On a recent vacation, I pondered the warning sign posted as I crossed a state border: “Speed limit enforced by aircraft.” Does that message sound harsh? Maybe it’s the word nerd in me, but that term “enforced” just seems wrong.
They monitor vehicular speed from the air, but how can they enforce the limit from up there? They can’t pull me over, which would be the least extreme method of enforcement. I shudder to think of anything more extreme – is the local sheriff armed up there? Is it a Stealth Cessna?
I think of the implications, daydreaming about explosions indiscriminately tossing minivans like my son’s Hot Wheels over the embankment. Unfortunately, daydreaming makes my foot heavy, and I soon discover the true means of enforcement, heralded by blue flashing lights.
My wife applies a reasonable defense and breaks into tears; I reach back to wake the baby into another crying fit. The trooper can’t deal with the noise, and the enforcement ends prematurely with a hurried warning. I drive away feeling glad I live in a state where they don’t threaten us with aerial enforcement. Back from vacation, I discover the horrible truth – my state uses snipers instead.
Rounding a curve on U.S. 1 this morning, I looked up to see someone standing on an overpass, pointing a huge gun at traffic! Cretin, my inner guy, gave me some advice – accelerate like a madman and become a more difficult target by weaving left and right. I let Cretin metaphorically take the wheel.
The next thing I know, I’m doing 75 and rising, careening from one lane to the next, kicking up dust from the shoulders in a work zone during rush hour. Suddenly the sniper lowers his gun and picks up a radio. He must have an accomplice, Cretin barks like a military strategist. Better keep this up and stay alert!
Soon my alert eyes detect a mounted police officer bringing his motorcycle down the entry ramp I’m passing at 80 mph. The cavalry’s here, I say to Cretin, who has become suddenly and inexplicably silent.
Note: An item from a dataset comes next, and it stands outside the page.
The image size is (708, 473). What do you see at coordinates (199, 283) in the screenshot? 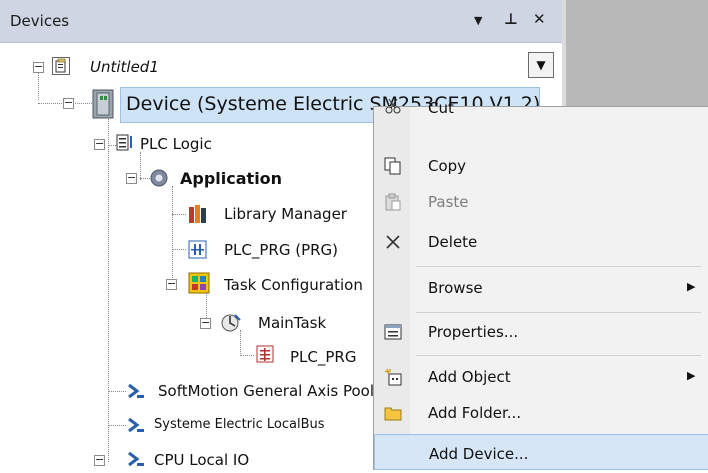
I see `task-configuration-icon` at bounding box center [199, 283].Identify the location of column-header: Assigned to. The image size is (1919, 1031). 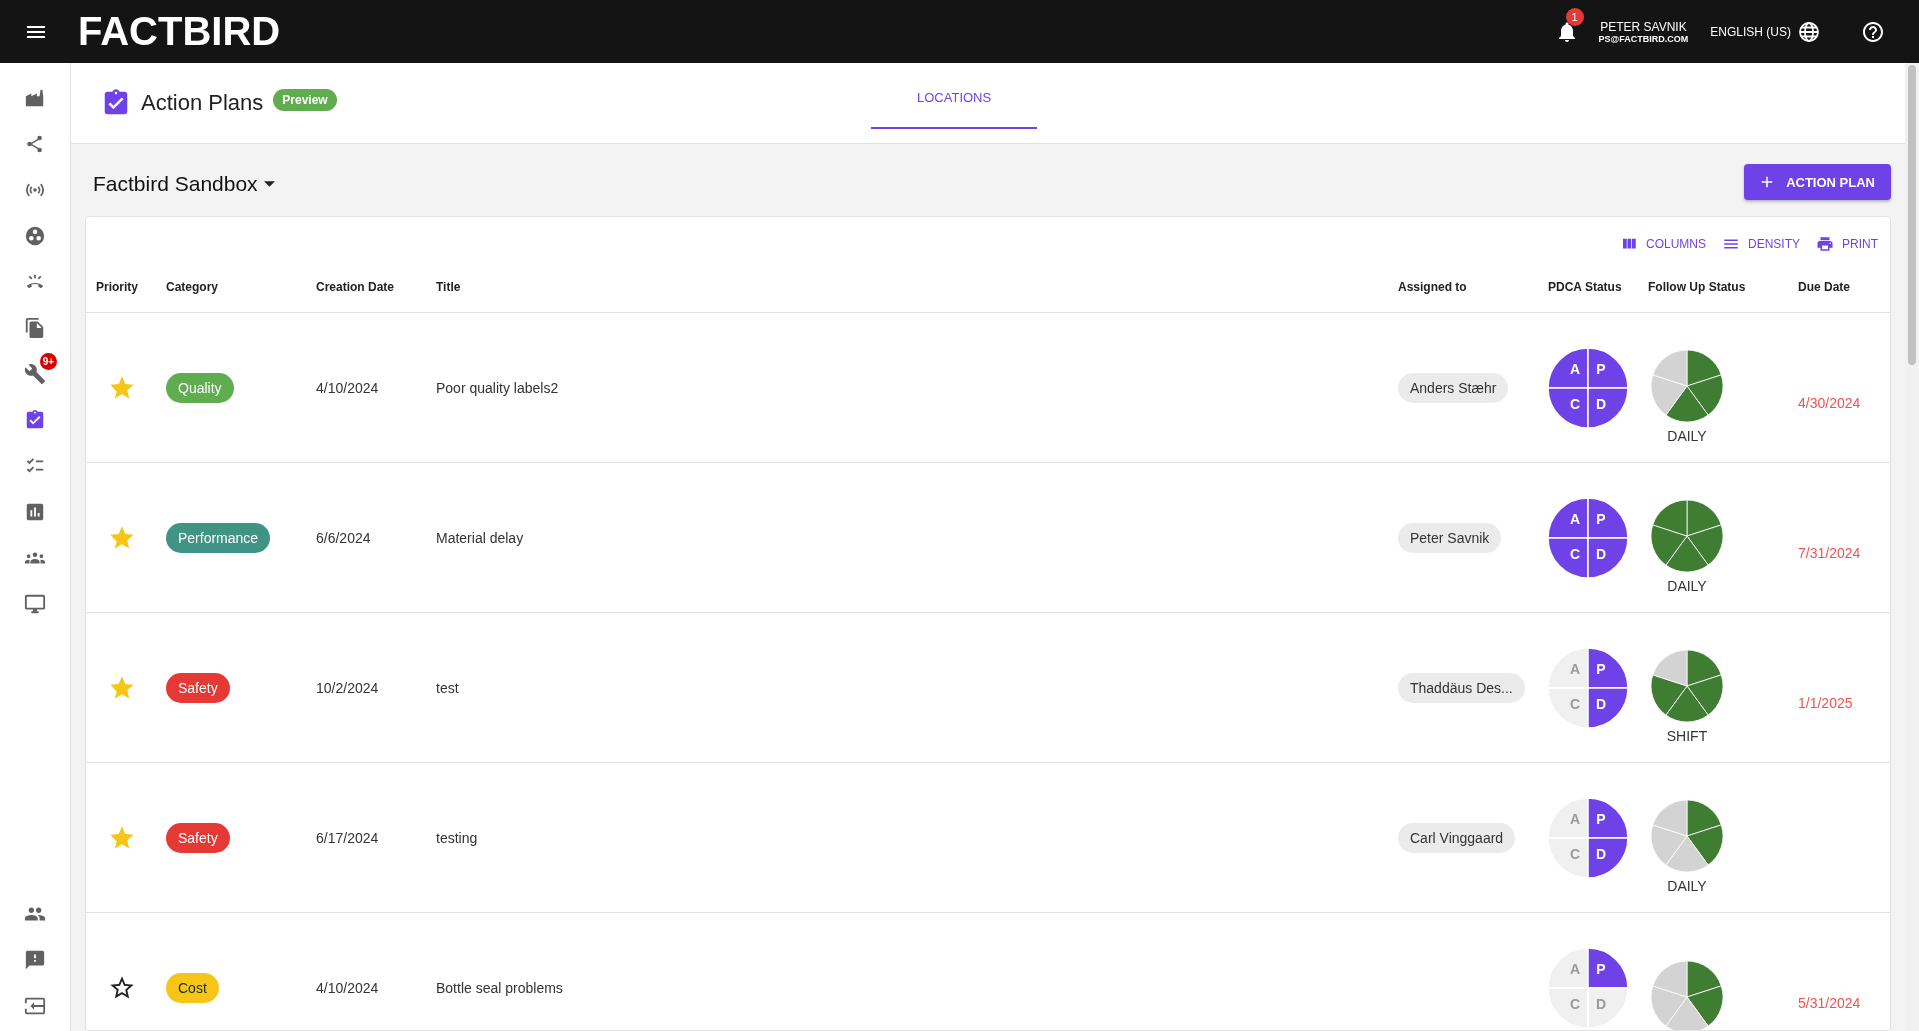
(1473, 286).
The Mountie catches up and indicates that I should pull over. He must want my eyewitness account of the sniper.
As he approaches, I roll down my window and gasp, “Thank goodness you’re here, officer! There’s a sni –”
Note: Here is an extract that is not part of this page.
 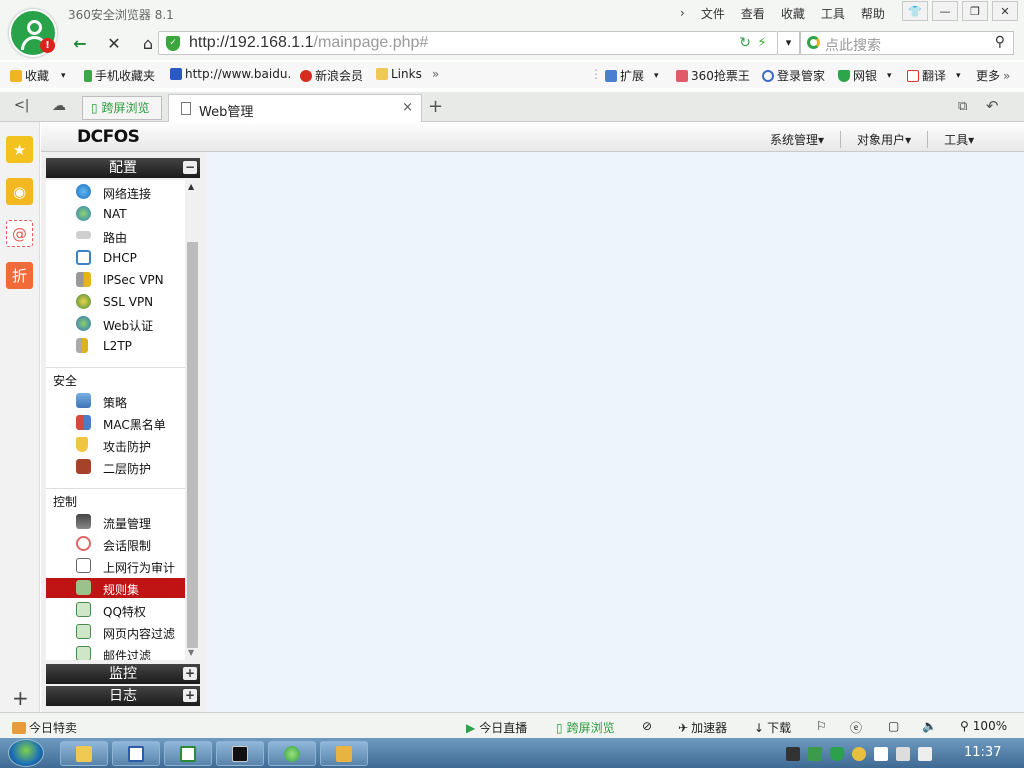 I want to click on sidebar-item-nat: NAT, so click(x=116, y=214).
“License and registration, please,” he interrupts.
Figuring he must need to verify my identity first, I comply and wait for his questions about the sniper. His first question is a surprising one.
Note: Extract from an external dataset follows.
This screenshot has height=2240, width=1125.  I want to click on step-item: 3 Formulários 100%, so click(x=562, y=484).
“Are you aware how fast you were driving, Mr. Bain?”
“Not really, but –”
“My partner said you were driving erratically, cutting off moving vehicles and having several near misses with stationary construction equipment.” Partner? I ask Cretin.
“Have you been drinking, sir?”
Cretin resurfaces with: Uh-oh, I think you’re in trouble. Trouble? I ask him. He explains: I think the handgun was actually a speed gun. Which would make the sniper…
“Your partner?!” I scream at the Mountie.
“I’ll ask again, sir – have you been drinking?”
“No! Your partner pointed a gun at traffic! Do you think that’s a smart thing to do?!”
“Sir, let’s keep this civil. You’re claiming you didn’t recognize my partner as a law enforcement officer?”
“No, I was driving too fast to notice his uniform!” Ouch, says Cretin. “I thought someone was shooting at traffic! I reacted like anyone would! I reacted like you would!” Shut up now, Cretin advises. I don’t listen. “If you or your ‘partner’ mistakenly thought someone was pointing a gun at you, do you expect me to believe you’d be rational? No, you’d probably gun him down, or at the very least, beat him senseless and not even care if somebody were videotaping you! Do you really think it’s a good idea to put a speed sniper on an overpass, pointing a gun at traffic? If so, I have a message for City Hall –”
“Sir, I’m going to need you to step slowly out of your vehicle….”
Several backwards alphabet recitations, heel-to-toe tours of the white line and lung-emptying exhalations later (all while passers-by slowed down to gawk, including three colleagues, two neighbors and a boss), I’m back in my car with a speeding ticket. They let me off on the reckless driving and, I’m sure, took my advice to City Hall on how to build a better speed trap.